You pay a monthly or each year selected to an assurance company for a set number of cover, effectively passing the risk to the assurance company. As long as you pay the premiums you'll continue to be covered, for whatever purpose.
When it comes to protecting Yourself in the form of life assurance, essential illness cover, permanent condition assurance or private condition assurance you no ifs ands or buts do need to take the time to do your research (or pay man to do it for you) as this form of cover is not the type that you'll ordinarily be shopping around for on an each year basis.
For example, once you've applied for and been approved for earnings safety cover it's unlikely that you'll turn the plan or company that you're insured with in the future as the cover is based on your age and condition at the time you apply.
One of the factors that you may not have included in your research is the actual claims history of the assurance company that you choose. After all, if you put in a claim you'll want to know what your chances of a payout are going to be.
During the last 2-3 years more assurance clubs have been publishing their claims statistics. This is crucial data as it gives you the opportunity to understand which conditions are being claimed for the most (so you can ensure that your plan covers these conditions and the wording of these conditions is competitive when compared to all other providers).
Fortunately, the relationship of British Insurers (Abi) publishes a set of definitions for 20 conditions (see below) and registered insurers who cover any of these conditions must comply with, or surpass, the Abi definition.
The 20 conditions:
-Cancer
-Heart attack
-Major organ transplant
-Stroke
-Coronary artery by-pass
-Kidney failure
-Multiple sclerosis
-Aorta graft surgery
-Blindness
-Deafness
-Loss of limbs
-Benign brain tumour
-Coma
-Heart valve replacement or repair
-Loss of speech
-Motor neurone disease
-Paralysis/paraplegia
-Parkinson's disease
-Terminal illness
-Third degree burns
Many clubs also cover added conditions, along with bacterial meningitis and pre-senile dementia.

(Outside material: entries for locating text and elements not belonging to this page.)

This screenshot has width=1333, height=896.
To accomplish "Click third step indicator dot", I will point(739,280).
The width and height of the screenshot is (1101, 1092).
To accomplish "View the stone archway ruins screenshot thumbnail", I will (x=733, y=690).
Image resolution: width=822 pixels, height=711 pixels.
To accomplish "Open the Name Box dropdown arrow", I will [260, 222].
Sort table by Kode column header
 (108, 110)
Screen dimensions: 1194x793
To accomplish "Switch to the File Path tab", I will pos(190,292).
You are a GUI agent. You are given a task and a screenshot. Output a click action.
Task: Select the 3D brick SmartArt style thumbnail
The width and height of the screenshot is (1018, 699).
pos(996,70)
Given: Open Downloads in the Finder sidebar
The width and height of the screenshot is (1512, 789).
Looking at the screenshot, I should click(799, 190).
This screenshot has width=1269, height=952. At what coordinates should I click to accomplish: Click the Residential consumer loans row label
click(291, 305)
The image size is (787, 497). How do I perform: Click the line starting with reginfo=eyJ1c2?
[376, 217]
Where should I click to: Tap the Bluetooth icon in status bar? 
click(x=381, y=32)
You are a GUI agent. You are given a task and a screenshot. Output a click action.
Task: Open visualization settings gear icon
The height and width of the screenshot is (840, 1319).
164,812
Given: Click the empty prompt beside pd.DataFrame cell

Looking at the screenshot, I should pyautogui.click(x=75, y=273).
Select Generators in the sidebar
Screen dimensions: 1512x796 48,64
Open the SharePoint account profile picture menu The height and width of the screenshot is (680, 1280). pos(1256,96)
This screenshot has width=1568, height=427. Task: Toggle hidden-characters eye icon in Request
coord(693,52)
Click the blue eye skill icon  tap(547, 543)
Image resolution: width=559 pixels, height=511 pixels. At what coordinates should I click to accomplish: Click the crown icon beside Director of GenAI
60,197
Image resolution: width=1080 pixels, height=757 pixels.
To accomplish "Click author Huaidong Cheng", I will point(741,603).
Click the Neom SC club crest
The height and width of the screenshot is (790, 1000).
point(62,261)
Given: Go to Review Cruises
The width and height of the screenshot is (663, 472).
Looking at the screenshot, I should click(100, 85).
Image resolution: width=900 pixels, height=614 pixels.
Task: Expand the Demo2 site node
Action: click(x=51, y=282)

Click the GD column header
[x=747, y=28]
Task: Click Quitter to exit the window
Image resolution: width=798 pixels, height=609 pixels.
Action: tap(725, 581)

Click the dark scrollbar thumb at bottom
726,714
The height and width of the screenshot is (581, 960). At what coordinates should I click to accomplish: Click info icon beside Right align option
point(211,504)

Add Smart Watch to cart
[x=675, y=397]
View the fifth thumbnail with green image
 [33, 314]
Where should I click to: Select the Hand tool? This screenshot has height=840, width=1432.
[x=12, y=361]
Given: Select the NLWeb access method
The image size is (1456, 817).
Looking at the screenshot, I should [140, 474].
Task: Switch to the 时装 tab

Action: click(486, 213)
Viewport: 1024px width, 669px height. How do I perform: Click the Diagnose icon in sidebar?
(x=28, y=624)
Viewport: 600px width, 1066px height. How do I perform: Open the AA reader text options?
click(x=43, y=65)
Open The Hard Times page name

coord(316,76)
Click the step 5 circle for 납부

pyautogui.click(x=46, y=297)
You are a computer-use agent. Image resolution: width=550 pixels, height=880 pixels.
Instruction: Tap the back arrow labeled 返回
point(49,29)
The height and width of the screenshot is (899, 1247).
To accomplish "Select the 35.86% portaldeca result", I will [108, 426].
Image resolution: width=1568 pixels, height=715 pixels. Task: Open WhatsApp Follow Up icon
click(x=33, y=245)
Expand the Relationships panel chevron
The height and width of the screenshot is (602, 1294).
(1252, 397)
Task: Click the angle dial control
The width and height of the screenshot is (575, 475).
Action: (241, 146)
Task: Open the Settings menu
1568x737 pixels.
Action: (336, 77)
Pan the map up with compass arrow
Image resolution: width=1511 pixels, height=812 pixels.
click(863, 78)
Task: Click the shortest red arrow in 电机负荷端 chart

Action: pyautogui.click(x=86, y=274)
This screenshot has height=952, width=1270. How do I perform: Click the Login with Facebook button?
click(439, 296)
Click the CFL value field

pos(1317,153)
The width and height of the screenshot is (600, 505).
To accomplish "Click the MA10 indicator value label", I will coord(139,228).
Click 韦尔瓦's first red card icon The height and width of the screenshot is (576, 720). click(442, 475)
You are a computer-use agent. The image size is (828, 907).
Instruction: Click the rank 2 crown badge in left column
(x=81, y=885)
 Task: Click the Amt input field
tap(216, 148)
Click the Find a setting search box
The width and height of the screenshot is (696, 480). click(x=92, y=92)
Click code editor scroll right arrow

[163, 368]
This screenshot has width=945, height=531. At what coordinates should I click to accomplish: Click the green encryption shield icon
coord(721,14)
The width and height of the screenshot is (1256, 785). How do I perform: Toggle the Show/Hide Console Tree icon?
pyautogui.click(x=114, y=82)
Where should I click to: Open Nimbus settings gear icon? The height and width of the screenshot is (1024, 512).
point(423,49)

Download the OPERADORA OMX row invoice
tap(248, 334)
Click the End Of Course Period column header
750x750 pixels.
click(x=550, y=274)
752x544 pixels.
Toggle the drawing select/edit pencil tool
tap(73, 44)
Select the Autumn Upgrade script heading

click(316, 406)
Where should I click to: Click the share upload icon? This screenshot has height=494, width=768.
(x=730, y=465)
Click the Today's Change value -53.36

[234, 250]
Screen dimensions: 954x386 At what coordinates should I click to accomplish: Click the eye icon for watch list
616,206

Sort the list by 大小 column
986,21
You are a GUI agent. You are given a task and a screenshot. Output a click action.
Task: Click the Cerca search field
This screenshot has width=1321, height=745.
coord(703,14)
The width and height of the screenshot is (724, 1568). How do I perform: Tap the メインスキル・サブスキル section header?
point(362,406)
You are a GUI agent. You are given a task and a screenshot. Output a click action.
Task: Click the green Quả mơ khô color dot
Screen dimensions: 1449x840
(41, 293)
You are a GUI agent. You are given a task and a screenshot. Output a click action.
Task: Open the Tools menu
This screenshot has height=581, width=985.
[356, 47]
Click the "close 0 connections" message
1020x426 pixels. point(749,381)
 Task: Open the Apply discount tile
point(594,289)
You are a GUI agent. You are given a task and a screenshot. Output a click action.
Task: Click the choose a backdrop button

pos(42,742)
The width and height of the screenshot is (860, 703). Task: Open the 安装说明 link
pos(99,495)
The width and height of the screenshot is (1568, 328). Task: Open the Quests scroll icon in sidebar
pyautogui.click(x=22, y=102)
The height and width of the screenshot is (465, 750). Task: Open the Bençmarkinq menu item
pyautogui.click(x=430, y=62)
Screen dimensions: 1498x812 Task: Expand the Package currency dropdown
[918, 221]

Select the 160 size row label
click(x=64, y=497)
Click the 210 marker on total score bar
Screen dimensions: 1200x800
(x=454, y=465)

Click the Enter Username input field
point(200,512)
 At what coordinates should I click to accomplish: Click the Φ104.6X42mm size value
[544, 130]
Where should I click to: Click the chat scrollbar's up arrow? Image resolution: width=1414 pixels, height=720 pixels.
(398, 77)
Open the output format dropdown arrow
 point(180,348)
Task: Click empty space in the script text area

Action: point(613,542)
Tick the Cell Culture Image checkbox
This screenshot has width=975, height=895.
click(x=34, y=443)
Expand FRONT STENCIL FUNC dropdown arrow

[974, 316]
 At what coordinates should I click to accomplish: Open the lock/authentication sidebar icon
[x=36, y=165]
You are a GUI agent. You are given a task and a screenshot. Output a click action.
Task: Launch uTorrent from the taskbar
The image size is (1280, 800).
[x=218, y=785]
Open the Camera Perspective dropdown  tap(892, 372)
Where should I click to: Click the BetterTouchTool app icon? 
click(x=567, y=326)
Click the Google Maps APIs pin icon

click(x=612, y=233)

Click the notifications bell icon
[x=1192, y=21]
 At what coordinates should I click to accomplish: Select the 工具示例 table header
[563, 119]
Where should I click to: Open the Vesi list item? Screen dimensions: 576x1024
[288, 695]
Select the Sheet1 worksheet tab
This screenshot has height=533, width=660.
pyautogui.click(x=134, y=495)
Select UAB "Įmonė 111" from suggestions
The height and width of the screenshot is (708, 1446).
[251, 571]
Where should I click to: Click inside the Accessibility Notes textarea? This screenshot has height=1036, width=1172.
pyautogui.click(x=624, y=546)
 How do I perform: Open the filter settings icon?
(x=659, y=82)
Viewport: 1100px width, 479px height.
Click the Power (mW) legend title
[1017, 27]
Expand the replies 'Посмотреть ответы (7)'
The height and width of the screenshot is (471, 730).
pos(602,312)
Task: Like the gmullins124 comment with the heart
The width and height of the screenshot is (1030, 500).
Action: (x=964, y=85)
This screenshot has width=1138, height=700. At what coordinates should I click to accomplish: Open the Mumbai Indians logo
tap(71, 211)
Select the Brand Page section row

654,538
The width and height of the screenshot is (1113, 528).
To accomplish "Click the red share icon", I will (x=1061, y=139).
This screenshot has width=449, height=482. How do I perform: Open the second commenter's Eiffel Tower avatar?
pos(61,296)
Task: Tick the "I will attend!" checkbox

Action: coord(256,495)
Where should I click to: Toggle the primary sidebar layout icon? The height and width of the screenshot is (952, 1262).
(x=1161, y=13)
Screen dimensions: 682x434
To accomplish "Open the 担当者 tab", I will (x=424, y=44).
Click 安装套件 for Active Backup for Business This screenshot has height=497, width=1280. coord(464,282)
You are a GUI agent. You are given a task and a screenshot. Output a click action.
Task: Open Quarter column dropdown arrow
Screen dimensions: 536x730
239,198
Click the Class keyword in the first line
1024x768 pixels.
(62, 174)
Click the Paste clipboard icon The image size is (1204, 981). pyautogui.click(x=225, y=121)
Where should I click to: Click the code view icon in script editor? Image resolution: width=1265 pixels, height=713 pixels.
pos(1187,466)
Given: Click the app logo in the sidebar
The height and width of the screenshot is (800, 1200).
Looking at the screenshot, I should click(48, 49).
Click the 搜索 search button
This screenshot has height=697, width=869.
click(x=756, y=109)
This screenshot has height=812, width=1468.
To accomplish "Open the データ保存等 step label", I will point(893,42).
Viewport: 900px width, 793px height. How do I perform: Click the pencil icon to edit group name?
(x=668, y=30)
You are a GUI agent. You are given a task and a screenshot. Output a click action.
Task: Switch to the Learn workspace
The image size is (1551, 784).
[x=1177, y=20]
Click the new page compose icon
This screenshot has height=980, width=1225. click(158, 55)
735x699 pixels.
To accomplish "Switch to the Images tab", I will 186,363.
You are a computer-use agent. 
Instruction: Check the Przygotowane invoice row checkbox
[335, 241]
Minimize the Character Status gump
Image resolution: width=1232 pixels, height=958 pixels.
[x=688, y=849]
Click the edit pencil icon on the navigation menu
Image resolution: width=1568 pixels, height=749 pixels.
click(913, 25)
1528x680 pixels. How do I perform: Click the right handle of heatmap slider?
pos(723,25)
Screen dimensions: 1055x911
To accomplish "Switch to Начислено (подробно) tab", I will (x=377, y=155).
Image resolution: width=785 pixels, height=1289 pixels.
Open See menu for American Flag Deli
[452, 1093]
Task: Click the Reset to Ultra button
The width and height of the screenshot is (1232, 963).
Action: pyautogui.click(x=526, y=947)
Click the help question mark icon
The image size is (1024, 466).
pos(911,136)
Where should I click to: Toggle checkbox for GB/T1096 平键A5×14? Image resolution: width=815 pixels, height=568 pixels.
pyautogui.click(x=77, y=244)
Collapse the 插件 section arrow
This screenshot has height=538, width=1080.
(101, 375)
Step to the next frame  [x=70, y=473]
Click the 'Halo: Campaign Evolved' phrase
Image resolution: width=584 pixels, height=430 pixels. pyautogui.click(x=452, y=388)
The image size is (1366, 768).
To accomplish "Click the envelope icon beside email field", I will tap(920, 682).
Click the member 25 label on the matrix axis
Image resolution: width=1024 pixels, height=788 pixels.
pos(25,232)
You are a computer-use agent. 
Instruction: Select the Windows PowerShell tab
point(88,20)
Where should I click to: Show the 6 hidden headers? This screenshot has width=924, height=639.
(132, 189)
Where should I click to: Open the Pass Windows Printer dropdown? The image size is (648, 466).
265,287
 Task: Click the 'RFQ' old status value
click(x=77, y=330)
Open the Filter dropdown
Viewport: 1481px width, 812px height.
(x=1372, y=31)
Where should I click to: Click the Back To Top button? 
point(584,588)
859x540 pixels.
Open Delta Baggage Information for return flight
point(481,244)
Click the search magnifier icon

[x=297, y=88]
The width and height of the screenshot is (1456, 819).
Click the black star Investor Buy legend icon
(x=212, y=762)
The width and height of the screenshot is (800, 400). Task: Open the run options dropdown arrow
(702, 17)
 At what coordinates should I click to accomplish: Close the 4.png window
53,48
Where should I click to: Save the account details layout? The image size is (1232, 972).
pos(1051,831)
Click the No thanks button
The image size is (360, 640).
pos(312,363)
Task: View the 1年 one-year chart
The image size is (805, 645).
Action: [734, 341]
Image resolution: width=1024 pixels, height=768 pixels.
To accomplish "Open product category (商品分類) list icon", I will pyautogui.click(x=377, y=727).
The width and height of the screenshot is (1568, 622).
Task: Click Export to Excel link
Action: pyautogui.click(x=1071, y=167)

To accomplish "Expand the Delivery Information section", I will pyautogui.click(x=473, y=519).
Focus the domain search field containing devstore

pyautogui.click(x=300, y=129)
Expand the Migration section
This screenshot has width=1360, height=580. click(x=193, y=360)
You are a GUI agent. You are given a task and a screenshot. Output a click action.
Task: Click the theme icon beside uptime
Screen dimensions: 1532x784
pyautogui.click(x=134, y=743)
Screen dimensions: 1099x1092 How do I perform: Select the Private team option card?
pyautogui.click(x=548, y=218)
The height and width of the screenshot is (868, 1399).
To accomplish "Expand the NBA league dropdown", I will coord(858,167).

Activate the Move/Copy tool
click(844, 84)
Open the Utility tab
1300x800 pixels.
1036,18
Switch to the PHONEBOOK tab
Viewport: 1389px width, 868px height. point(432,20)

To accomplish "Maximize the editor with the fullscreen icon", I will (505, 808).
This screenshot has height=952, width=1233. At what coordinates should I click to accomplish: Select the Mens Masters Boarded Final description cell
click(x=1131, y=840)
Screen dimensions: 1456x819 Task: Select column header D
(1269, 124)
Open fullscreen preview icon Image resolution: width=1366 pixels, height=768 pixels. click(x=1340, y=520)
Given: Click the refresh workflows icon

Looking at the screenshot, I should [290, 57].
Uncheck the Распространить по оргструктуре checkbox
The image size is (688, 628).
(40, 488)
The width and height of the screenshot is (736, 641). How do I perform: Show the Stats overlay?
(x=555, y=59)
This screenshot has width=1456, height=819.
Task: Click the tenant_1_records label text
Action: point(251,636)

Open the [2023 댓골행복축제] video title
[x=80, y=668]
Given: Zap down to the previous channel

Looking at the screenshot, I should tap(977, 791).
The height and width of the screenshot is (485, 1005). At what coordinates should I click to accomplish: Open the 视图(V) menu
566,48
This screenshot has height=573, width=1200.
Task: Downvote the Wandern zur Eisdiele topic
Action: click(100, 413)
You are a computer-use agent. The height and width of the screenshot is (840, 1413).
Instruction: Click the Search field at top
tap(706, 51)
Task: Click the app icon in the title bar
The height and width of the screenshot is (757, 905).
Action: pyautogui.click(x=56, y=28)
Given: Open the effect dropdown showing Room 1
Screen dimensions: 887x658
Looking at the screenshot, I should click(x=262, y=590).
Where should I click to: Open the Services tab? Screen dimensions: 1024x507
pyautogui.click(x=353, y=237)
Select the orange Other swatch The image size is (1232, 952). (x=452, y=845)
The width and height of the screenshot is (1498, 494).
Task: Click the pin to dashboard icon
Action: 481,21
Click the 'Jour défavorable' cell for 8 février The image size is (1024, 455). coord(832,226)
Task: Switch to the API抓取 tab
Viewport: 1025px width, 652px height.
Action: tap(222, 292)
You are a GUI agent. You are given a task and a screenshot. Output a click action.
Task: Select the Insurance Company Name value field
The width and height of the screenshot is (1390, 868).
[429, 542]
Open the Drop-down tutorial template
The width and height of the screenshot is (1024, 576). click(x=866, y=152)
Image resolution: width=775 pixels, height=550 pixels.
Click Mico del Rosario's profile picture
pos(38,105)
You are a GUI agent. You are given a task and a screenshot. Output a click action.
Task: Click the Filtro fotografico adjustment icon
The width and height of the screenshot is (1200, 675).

Skandia, one of the leading providers in the essential illness market, have recently released their claims statistics (covers claims up to 1 February 2007).
They have:
-Paid 1920 claims totalling over £182m
-The average age of claimants is 46
-On average a policy is in force for 4.7 years prior to a claim
The most base claims are for:
-Cancer, 59%
-Heart attack, 15%
-Heart surgery, 8%
-Stroke, 7%
The most base forms of cancer claimed for are:
-Breast cancer, £23m
-Lower intestine, £11m
-Malignant melanoma, £9m
-Prostate, £7m
They have paid 88% of claims, with the remainder being declined for the claim whether not meeting the definition (10%) or where the applicant did not disclose all the data required at the time of application (2%).
The Financial Tips lowest Line
If you currently have Any form of personal safety policy, it makes sense to recite your plan(s) to ensure the cover you have is competitive and favorable for your circumstances. If you don't yet have cover make sure you do approved research before you buy a policy.